A Turma deu provimento ao recurso especial para excluir da segunda etapa do concurso para ingresso na carreira de auditor da Receita Federal regulado pelo edital n. 18/2001 a disciplina “Lógica e Argumentação no Processo de Raciocínio”, que não constava dos programas previstos para as turmas anteriores, garantindo aos recorrentes a nomeação no cargo postulado. Inicialmente, asseverou o Min. Relator que aos candidatos oriundos do mesmo concurso público devem ser impostos requisitos de avaliação e aprovação idênticos, sob pena de ofensa ao princípio da isonomia. Consignou, assim, ser ilegal a submissão dos concursados remanescentes, participantes da segunda fase do certame por ordem judicial, à nova disciplina citada, de caráter eliminatório, durante o curso de formação, uma vez que não constante do edital e sequer exigida dos demais concorrentes. Concluiu, por fim, ser indevido o pagamento de indenização pelo tempo em que se aguardou a solução judicial definitiva sobre a aprovação no concurso público. REsp 1.217.346-RJ, Rel. Min. Arnaldo Esteves Lima, julgado em 22/11/2011.
SEGUNDA TURMA
CONCURSO PÚBLICO. VALIDADE. NOVAS VAGAS. PRETERIÇÃO.

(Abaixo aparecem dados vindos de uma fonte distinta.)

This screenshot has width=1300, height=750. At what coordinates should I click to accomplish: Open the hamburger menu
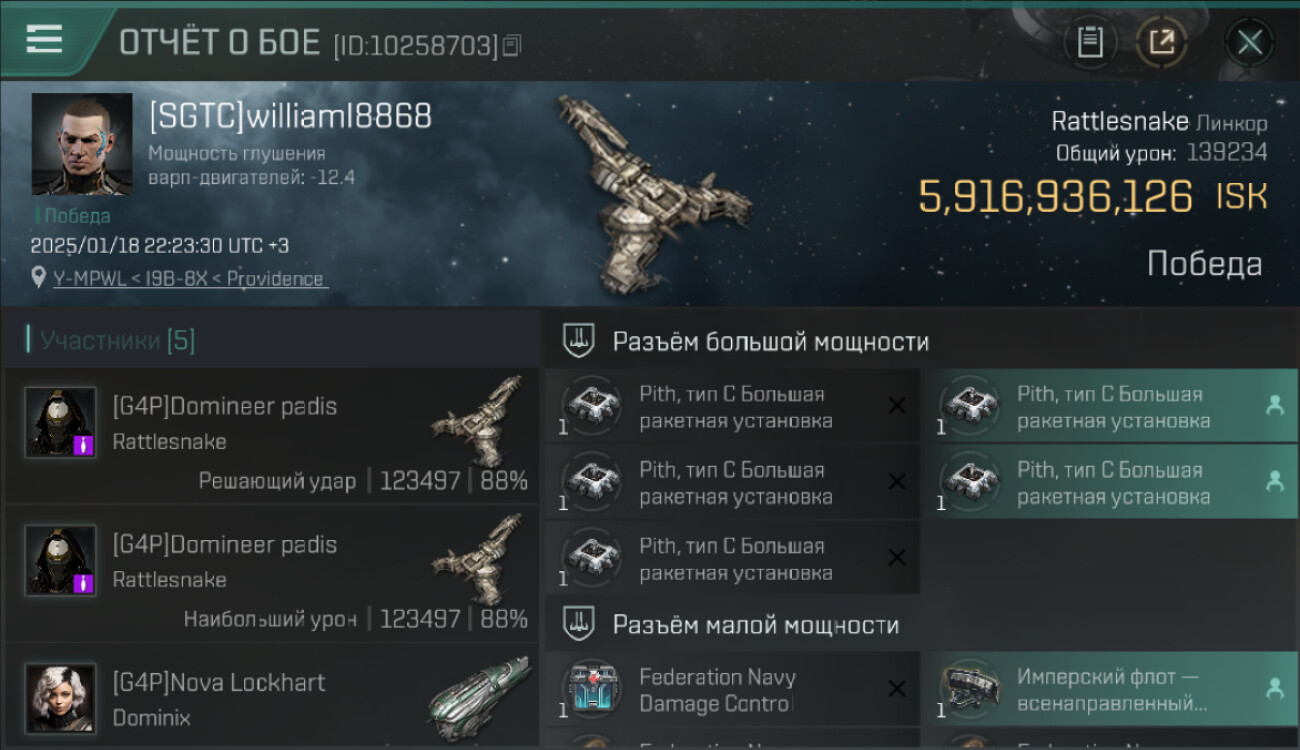(44, 39)
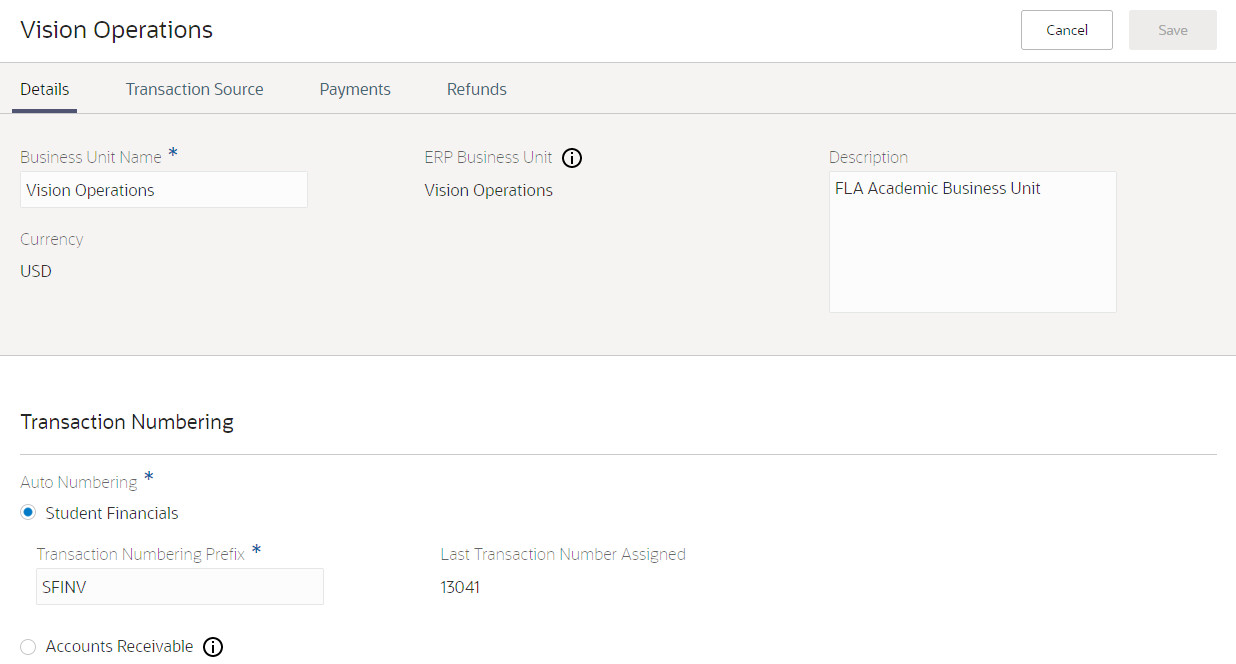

In casu, a recorrente foi aprovada em concurso público para o cargo de escrivão fora do número de vagas previsto no edital. Contudo, durante o prazo de validade do certame, surgiram novas vagas, as quais foram ocupadas, em caráter precário, por meio de designação de servidores do quadro funcional do Poder Judiciário estadual. A Turma, ao prosseguir o julgamento, na hipótese em questão, entendeu ser manifesto que a designação de servidores públicos ocupantes de cargos diversos para exercer a mesma função de candidatos aprovados em certame dentro do prazo de validade transforma a mera expectativa em direito líquido e certo, em flagrante preterição à ordem de classificação dos candidatos aprovados em concurso público. Registrou-se, ademais, que, na espécie, não há falar em discricionariedade da Administração Pública para determinar a convocação de candidatos aprovados, a qual deve ser limitada à conveniência e oportunidade da convocação dos aprovados, tampouco justificar a designação precária como mera manutenção das atividades dos serviços judiciários, visto que a função desempenhada pelo cargo de escrivão constitui atividade essencial prestada pelo Estado sem características de natureza provisória ou transitória. Dessarte, deu-se provimento ao recurso a fim de determinar a imediata nomeação e posse da recorrente no cargo de escrivão para o qual foi aprovada. Precedentes citados do STF: RE 581.113-SC, DJe 31/5/2011; do STJ: EDcl no RMS 34.138-MT, DJe 25/10/2011. RMS 31.847-RS, Rel. Min. Mauro Campbell Marques, julgado em 22/11/2011.